So in essence, I had to fight back (in fact increase our burn rate) to defend myself and avoid our company from shutting down, or dying.  But the more I had to defend myself to avoid getting killed by the courts, the more I increased the likelihood that we’d die from too much expenditures.

And, if I were successful in defending myself and my company in the courts, then my prize, at least in the short term was essentially losing more money from operations!

My friends thought it was crazy, my family thought I was insane; thankfully, my wife supported me.  

Today, it’s obvious that I would do what I did all over again, but at the time, it was anything but obvious.

Anyway, some highlights from Graham’s piece:

A couple days ago I told a reporter that we expected about a third of the companies we funded to succeed. Actually I was being conservative. I’m hoping it might be as much as a half. Wouldn’t it be amazing if we could achieve a 50% success rate?

Another way of saying that is that half of you are going to die. Phrased that way, it doesn’t sound good at all. In fact, it’s kind of weird when you think about it, because our definition of success is that the founders get rich. If half the startups we fund succeed, then half of you are going to get rich and the other half are going to get nothing.

If you can just avoid dying, you get rich. 

(…)

You may have heard that quote about luck consisting of opportunity meeting preparation. You’ve now done the preparation. The work you’ve done so far has, in effect, put you in a position to get lucky: you can now get rich by not letting your company die.

(…) 

We don’t know exactly what happens when they die, because they generally don’t die loudly and heroically. Mostly they crawl off somewhere and die.

For us the main indication of impending doom is when we don’t hear from you. When we haven’t heard from, or about, a startup for a couple months, that’s a bad sign. If we send them an email asking what’s up, and they don’t reply, that’s a really bad sign. So far that is a 100% accurate predictor of death.

Whereas if a startup regularly does new deals and releases and either sends us mail or shows up at YC events, they’re probably going to live.

(…)

When startups die, the official cause of death is always either running out of money or a critical founder bailing. Often the two occur simultaneously. But I think the underlying cause is usually that they’ve become demoralized. You rarely hear of a startup that’s working around the clock doing deals and pumping out new features, and dies because they can’t pay their bills and their ISP unplugs their server.

Startups rarely die in mid keystroke. So keep typing!

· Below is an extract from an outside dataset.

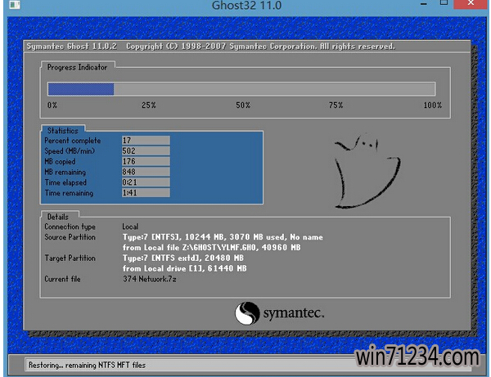Click the Source Partition details text
Viewport: 491px width, 377px height.
coord(222,237)
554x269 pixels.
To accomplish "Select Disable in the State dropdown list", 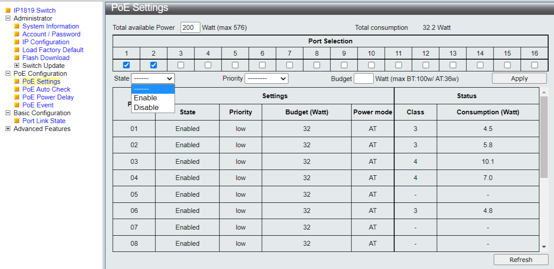I will coord(147,107).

If so many startups get demoralized and fail when merely by hanging on they could get rich, you have to assume that running a startup can be demoralizing. That is certainly true. I’ve been there, and that’s why I’ve never done another startup. The low points in a startup are just unbelievably low.

(…)

Startups almost never get it right the first time. Much more commonly you launch something, and no one cares. Don’t assume when this happens that you’ve failed. That’s normal for startups. But don’t sit around doing nothing. Iterate.
(…)

I like Paul Buchheit’s suggestion of trying to make something that at least someone really loves. As long as you’ve made something that a few users are ecstatic about, you’re on the right track. It will be good for your morale to have even a handful of users who really love you, and startups run on morale. But also it will tell you what to focus on.  

(…)

The number one thing not to do is other things. If you find yourself saying a sentence that ends with “but we’re going to keep working on the startup,” you are in big trouble.

(…)

A startup is so hard that working on it can’t be preceded by “but.”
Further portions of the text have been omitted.